As states start to recognize exotic dancers as employees under Fair Labor Standards Act (FLSA), states that have not yet classified exotic dancers as employees have put club owners in danger of costly litigation for violating the FLSA. Thus, this Note is designed to act as a road map for club owners and state legislators to recognize exotic dancers as employees in compliance with the FLSA and provide insight into how to avoid litigation. This Note analyzes this issue in four parts; Part IV, the analysis, is split into four substantial sections. Part I gives a short summary of the history and purpose of the FLSA. It then reviews the relevant facts and holdings of three circuit court cases in which exotic dancers were classified as employees under the FLSA. Finally, it concludes with a short discussion of the test used in these cases to make that determination.
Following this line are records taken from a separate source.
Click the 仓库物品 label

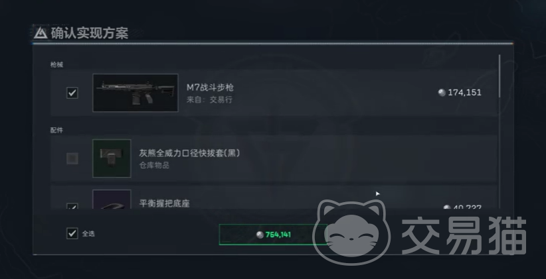(x=154, y=166)
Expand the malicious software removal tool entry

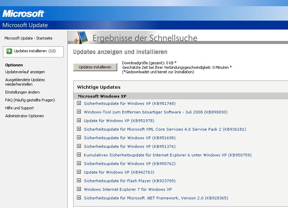point(79,112)
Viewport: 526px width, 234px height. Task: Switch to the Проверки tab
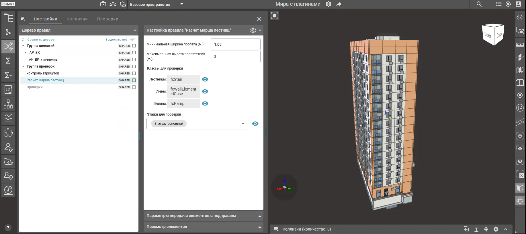[108, 19]
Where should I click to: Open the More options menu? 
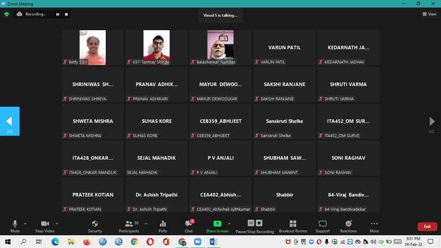[374, 226]
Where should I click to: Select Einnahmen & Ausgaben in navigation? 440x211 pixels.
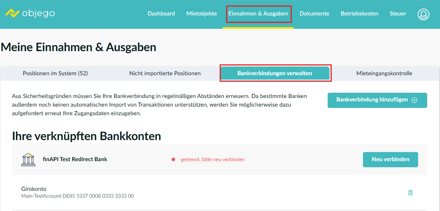[x=258, y=14]
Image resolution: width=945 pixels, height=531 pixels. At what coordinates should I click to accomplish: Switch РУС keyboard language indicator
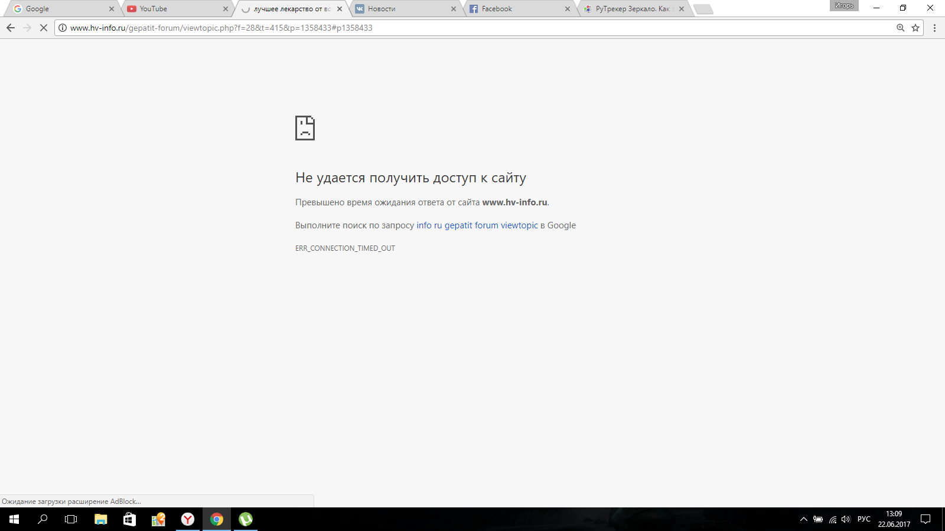pyautogui.click(x=863, y=519)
Part II starts with a broader geographical analysis of the United States and summarizes the current groups of states in relation to the laws surrounding exotic dancers as employees. It then analyzes the industry impact of states that mandated dancers be recognized as employees and states that still do not have such mandate. It also discusses the potential impact on states that have not yet followed suit. Part II then analyzes the practical implications of holding exotic dancers as employees of clubs. Part III presents an anomaly in the current framework of the industry that has the potential to lead to a destructive loophole with feature entertainers. Part IV compares the labor rights of strippers to other sex workers. Part V is a brief conclusion with broad recommendations for club operators and legislators, reiterating the potential impact on the health and wellbeing of the entertainers.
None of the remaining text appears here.